I've pasted the model below. Since the two quantities having problems are sums of the chi-square expected and observed values, I'm thinking the problem lies in calculating the "expected[a]" vector, since this is used in both sums. From looking into the topic, I've gathered some ideas about the problem. I think it could be related to numerical over/underflow in the softmax function?
I should note is that using a slightly altered version of this model, a hierarchical version where the beta[J][K] (for j individuals in a population) were ~normal(mu[K], sigma[K]), this calculation worked. I did not have the log_lik computation in that version, but figured that wouldn't affect these generated quantities in question.
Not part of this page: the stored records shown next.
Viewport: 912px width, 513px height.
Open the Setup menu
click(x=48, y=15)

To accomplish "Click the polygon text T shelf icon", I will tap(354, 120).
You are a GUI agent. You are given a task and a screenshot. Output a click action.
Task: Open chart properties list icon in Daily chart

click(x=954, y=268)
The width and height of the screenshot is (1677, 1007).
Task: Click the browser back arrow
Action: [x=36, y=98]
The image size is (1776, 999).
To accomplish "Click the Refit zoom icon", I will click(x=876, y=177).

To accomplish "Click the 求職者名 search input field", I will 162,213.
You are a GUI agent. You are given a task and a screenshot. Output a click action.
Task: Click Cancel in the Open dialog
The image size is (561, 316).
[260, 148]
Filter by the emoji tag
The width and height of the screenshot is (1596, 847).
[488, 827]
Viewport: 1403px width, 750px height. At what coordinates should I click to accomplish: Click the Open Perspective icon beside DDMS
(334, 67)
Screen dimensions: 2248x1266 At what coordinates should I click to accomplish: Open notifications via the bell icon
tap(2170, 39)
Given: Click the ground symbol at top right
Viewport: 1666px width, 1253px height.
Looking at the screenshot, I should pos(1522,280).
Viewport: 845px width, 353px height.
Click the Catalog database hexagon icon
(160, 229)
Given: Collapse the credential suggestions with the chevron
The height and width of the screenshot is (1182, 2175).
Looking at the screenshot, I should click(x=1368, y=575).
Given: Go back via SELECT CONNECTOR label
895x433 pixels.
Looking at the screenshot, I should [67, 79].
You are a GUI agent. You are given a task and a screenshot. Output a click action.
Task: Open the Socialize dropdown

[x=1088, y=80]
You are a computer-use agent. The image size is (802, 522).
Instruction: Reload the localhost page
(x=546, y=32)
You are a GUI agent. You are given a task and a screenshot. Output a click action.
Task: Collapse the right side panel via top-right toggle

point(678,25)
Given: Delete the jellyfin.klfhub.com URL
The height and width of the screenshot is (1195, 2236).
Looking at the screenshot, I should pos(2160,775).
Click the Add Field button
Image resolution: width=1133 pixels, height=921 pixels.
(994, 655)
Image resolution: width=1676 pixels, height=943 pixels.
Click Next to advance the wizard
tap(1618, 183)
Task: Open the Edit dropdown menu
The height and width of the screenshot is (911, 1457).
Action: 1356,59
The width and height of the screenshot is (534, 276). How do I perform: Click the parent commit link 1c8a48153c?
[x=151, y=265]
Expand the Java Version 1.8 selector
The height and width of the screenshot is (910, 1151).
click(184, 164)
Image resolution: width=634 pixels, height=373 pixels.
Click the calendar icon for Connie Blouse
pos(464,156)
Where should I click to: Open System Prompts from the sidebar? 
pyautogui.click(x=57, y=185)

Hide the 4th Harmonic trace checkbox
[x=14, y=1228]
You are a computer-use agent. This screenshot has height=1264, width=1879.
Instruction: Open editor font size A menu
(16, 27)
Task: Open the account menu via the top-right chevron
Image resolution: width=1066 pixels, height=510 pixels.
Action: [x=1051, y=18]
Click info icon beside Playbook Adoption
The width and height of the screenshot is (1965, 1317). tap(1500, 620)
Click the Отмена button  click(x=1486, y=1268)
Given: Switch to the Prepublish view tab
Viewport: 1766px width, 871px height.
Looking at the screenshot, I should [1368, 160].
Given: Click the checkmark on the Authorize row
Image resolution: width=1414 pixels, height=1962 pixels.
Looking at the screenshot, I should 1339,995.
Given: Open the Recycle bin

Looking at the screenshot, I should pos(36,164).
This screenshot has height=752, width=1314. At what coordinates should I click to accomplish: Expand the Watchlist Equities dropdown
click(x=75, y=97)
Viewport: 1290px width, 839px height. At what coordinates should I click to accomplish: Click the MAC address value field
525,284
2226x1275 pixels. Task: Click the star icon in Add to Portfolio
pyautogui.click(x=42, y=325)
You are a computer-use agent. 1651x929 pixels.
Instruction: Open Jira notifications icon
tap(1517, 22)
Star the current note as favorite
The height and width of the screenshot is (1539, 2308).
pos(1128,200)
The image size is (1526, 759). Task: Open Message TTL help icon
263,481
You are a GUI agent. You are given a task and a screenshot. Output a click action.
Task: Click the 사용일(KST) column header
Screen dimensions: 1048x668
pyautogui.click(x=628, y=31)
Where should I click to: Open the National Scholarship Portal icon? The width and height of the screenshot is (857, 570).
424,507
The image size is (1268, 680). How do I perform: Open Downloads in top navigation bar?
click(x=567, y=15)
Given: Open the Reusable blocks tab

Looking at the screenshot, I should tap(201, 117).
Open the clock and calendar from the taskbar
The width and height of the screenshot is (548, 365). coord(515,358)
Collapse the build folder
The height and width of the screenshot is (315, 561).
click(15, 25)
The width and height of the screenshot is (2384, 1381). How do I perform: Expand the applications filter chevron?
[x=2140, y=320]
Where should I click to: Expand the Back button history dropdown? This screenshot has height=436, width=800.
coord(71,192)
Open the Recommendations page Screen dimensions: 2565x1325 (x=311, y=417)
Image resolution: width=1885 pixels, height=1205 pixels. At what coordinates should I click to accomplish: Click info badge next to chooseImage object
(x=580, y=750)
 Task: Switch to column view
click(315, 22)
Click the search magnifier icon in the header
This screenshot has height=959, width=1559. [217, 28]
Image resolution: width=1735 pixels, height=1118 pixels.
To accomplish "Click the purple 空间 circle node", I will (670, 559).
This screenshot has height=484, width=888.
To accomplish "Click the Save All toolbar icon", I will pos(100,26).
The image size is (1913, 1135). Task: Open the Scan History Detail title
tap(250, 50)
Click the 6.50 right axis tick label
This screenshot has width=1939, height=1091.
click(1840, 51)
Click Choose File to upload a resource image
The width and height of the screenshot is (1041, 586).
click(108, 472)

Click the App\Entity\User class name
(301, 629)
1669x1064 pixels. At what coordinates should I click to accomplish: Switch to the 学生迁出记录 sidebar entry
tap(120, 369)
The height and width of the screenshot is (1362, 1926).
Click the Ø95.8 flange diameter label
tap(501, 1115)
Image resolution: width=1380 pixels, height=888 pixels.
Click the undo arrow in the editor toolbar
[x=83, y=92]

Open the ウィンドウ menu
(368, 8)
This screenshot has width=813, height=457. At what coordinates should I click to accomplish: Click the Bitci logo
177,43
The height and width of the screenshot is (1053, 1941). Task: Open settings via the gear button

Is that a poor assumption?
Any comments on improving efficiency or other practical suggestions are certainly welcomed. Thank you!
data{
int C; // the number of choices per set
int K; // the number of slope parameters per individual
int N; // the number of observations
matrix[C, K] x[N]; // variables in design matrix format
int y[N]; // index of which alternative was selected
vector[C] obs; //variable used in test-stat calculation
vector[C] pos[C];
}
parameters{
vector[K] beta; // rsf coefficients
}
model{
for(l in 1:K){
beta[K] ~ normal(0, 10); // prior distribution for slope parameter mean
}
for(i in 1:N){
y[i] ~ categorical_logit(softmax(x[i] * beta));
}
}
generated quantities{
simplex[C] expected[N]; //the probabilities of use from dc_model
vector[N] chis_obs_i; //chi-square value for each choice set using observed data
vector[N] chis_sim_i; // chi-square value from simulated data
real chis_obs; //sum of chi square values across all choice sets
real chis_sim; //sum of chi square values across all choice sets
vector[C] rch[N]; //simulated random choice of used alt. within obs. data sets
vector[N] log_lik; // log likelihood
int rcat[N];
for(a in 1:N){
expected[a] = softmax(x[a] * beta);
rcat[a] = categorical_rng(expected[a]);
rch[a] = pos[rcat[a]];
chis_obs_i[a] = sum(((obs - expected[a]) .* (obs - expected[a])) ./
expected[a]);
chis_sim_i[a] = sum(((rch[a] - expected[a]) .* (rch[a] - expected[a])) ./
expected[a]);
log_lik[a] = categorical_logit_lpmf(y[a]| x[a] * beta);
}
chis_obs = sum(chis_obs_i);
chis_sim = sum(chis_sim_i);
}